Recycling fees going up in village

These are the items that Oxford Village households can and cannot place in their recycling carts and bins. The municipality is served by Green For Life (GFL) Environmental USA. Graphic courtesy of the Village of Oxford. 

Pay more for recycling services or the waste at the curb will be shipped to either an incinerator or a landfill. That was the choice presented to the Oxford Village Council last week.

Officials selected the former option and voted 5-0 to have the village’s approximately 1,100 households begin paying an additional $1.12 per month.

“I think we have to recycle,” said Councilwoman Maureen Helmuth. “I think we have to do this.”

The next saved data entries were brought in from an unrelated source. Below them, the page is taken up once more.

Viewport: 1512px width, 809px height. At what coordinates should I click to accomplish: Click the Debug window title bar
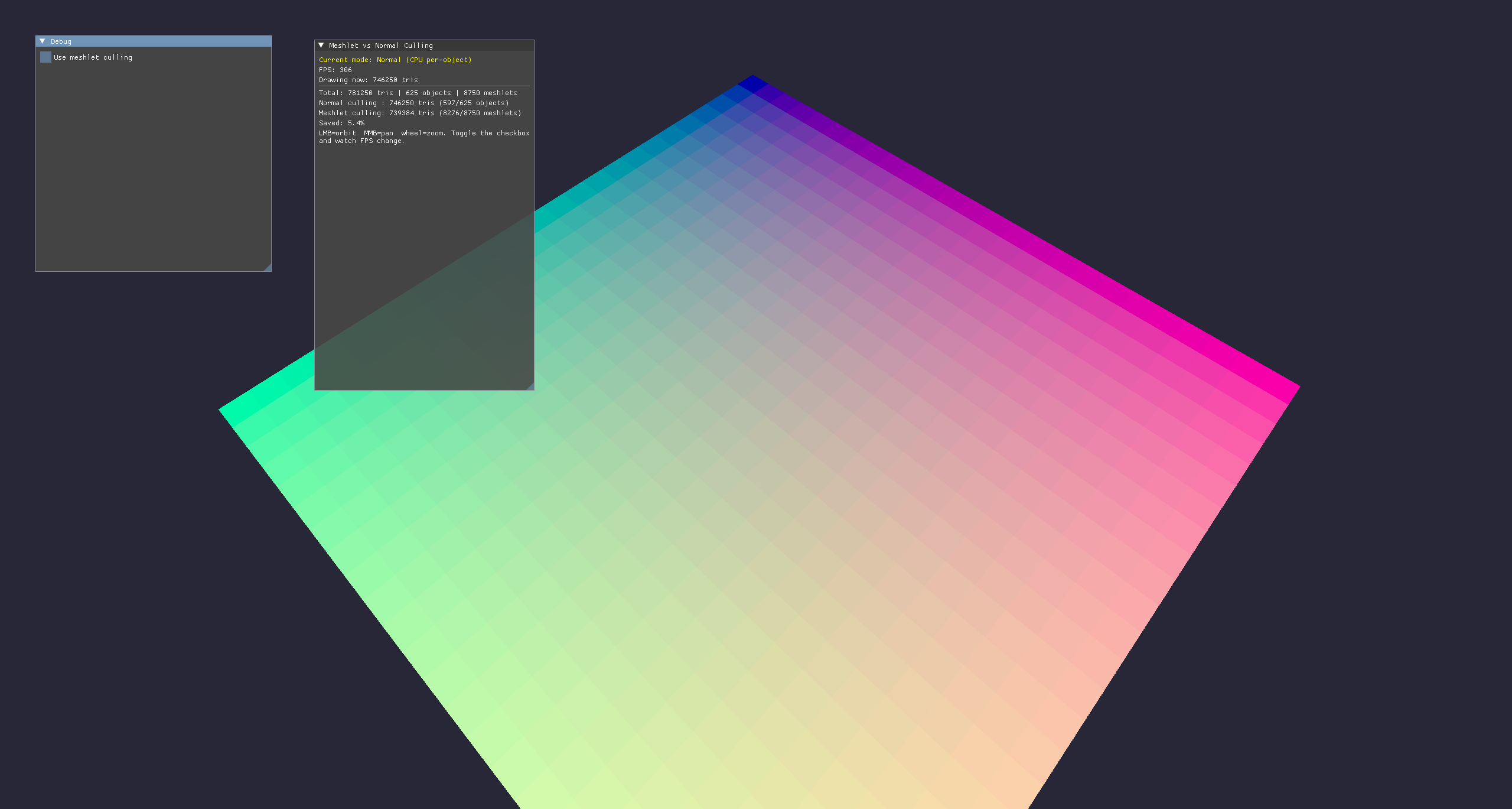click(x=154, y=41)
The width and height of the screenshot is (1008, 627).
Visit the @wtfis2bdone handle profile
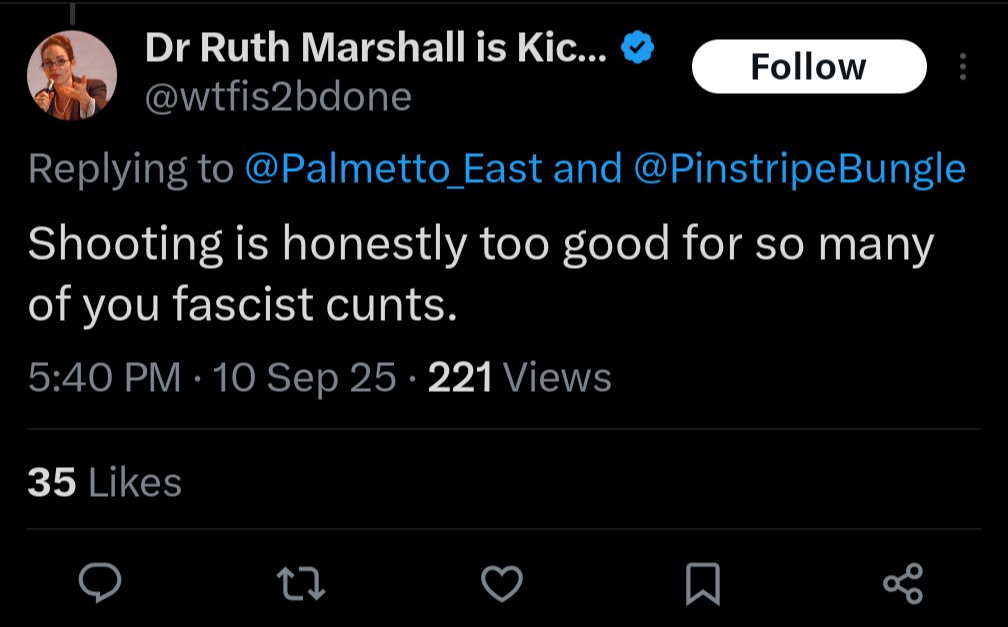(x=278, y=97)
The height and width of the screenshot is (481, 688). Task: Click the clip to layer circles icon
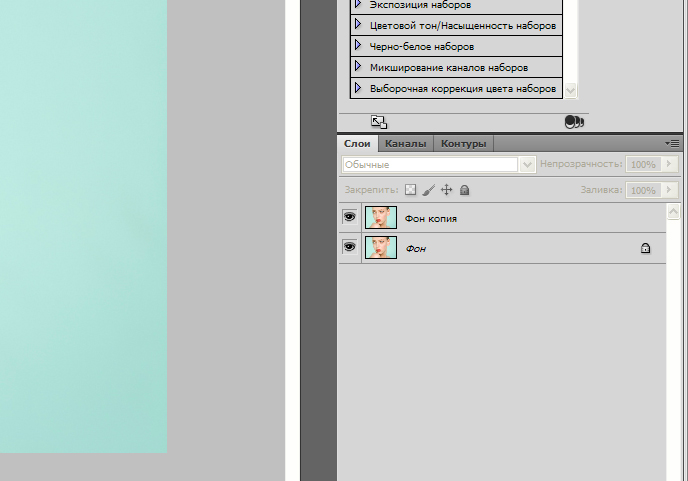pos(573,121)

Village residents currently pay $10.92 per month for Green For Life (GFL) Environmental USA, Inc. to collect their trash and recyclable materials every week. Beginning in May, the extra $1.12 will appear on the monthly utility bill residents receive from the village.

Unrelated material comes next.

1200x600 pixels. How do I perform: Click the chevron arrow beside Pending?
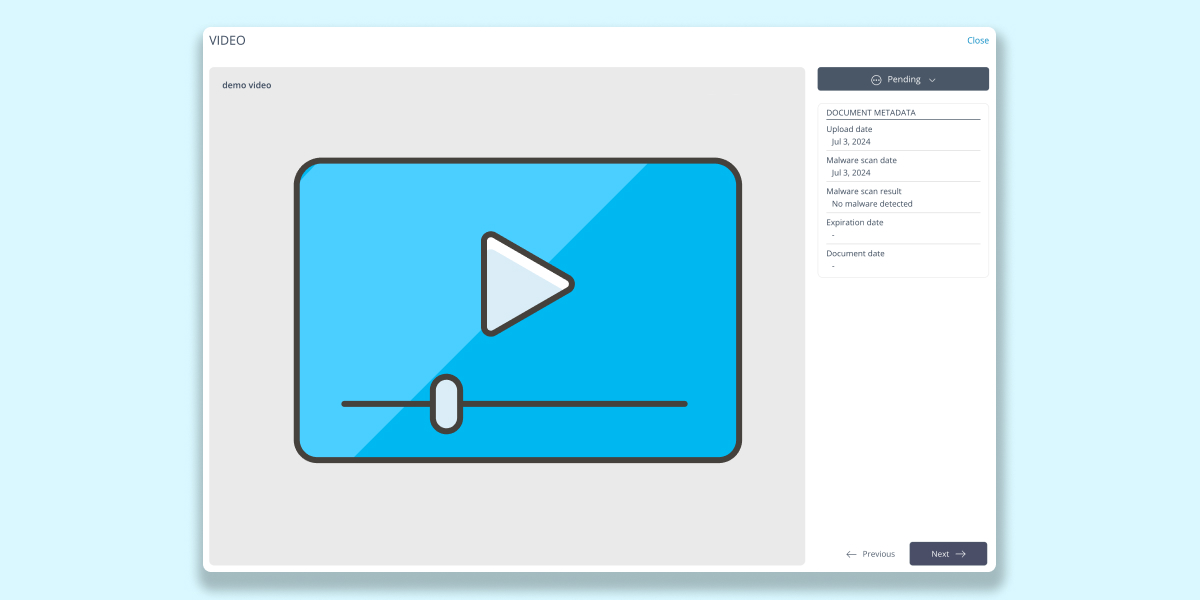[x=932, y=80]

The additional amount is meant to help GFL offset the increased processing fees it claims it’s being charged by material recovery facilities (MRFs) where the contents of recycling carts and bins are sent.

The reason MRFs are charging more is twofold, according to a Feb. 18 letter from Lou Berardicurti, regional vice president for GFL Environmental USA.

Part of the issue is China. The nation used to be the primary destination, or end market, for most recyclable materials. But, it has stopped buying them because of politics and the increasing levels of contamination in the loads it was receiving.

Recycling loads get contaminated by items such as dirty pizza boxes and plastic bags, which can get stuck in sorting machines.

Due to “the escalating trade actions taken by the USA against China,” the Asian nation “adopted a contamination limit (0.5 percent) that effectively prohibits the import of most of the types of plastics and mixed paper that have historically been shipped there,” Berardicurti wrote. “China has made it clear that they do not intend to reverse these policies any time in the near term.”

Berardicurti noted “alternate markets” like Vietnam, Indonesia, Malaysia and Thailand “do not have the capacity to accept the volume or types of materials that were previously shipped to China.”

China aside, the other part of the problem is the MRFs in southeast Michigan. According to Berardicurti, these facilities do “not have sufficient capacity to process the increasing quantity of material that is being diverted from (trash) collection to the recycling stream or to deal with the increasingly high levels of contamination.”

“High contamination rates mean that materials that might otherwise be considered recyclable are not in fact capable of being recycled and therefore end up being sent by the MRF for disposal in a landfill,”  Berardicurti wrote.

MRFs are trying to produce recyclables that can be “sold to an end market” by hiring more employees and “running their sorting equipment at a much slower rate,” so they can separate “contaminated and non-recyclable materials” from those items that can be processed,  he explained.

“MRFs have passed on their resulting higher operating costs to collectors like GFL, resulting in an over 60 (percent) increase in processing fees, as well as the rejection and/or landfilling of a significant volume of materials that are collected and delivered to these MRFs,” Berardicurti wrote.

In response to all this, GFL presented the village with two options:

  • Pay an additional $1.12 per month per household to continue having residents’ recyclable waste sent to MRFs for processing.
  • Continue paying the same rate and all of the materials placed at the curb, be they in trash cans or recycling carts/bins, will be sent to either a landfill or Detroit Renewable Power’s solid waste incinerator.

“The incinerator, which uses waste to generate both steam heating/cooling and electrical energy, offers a green disposal alternative to landfills,”  Berardicurti wrote.

“They’re not requiring us to pay any more,” said village Manager Joseph Madore while addressing council. “They will (continue to) handle our trash at the contract rate. They’re giving us this option (to pay more to maintain recycling).”

Village President Joe Frost doesn’t view incinerators as a “green” option.

“I am a firm believer in science,” he said. “I’m a firm believer that the decisions that we have made are affecting our climate and burning plastics is one of those (decisions).”

Helmuth agreed.

“We’re not recycling if we’re sending it to an incinerator,” she said.

Helmuth expressed her opinion that if GFL doesn’t continue taking the village’s recyclables to MRFs, it would constitute “a breach of contract.”

But, Madore pointed out that turning “waste to energy” via an incinerator is considered a form of recycling.

Councilwoman Kate Logan asked if the recyclable waste currently being placed at the curb is going to MRFs.

“I’m told that no changes have been made yet,” Madore replied.

Council members ultimately agreed they want recycling services to continue, but they also believe residents need to be better informed as to which materials can and cannot be placed in their curbside carts and bins.

“I think it’s very important that we reeducate our community,” Helmuth said.

“I want to make sure that we’re using the service properly . . . so that it has the best effect that it can on us and our world,” Logan said.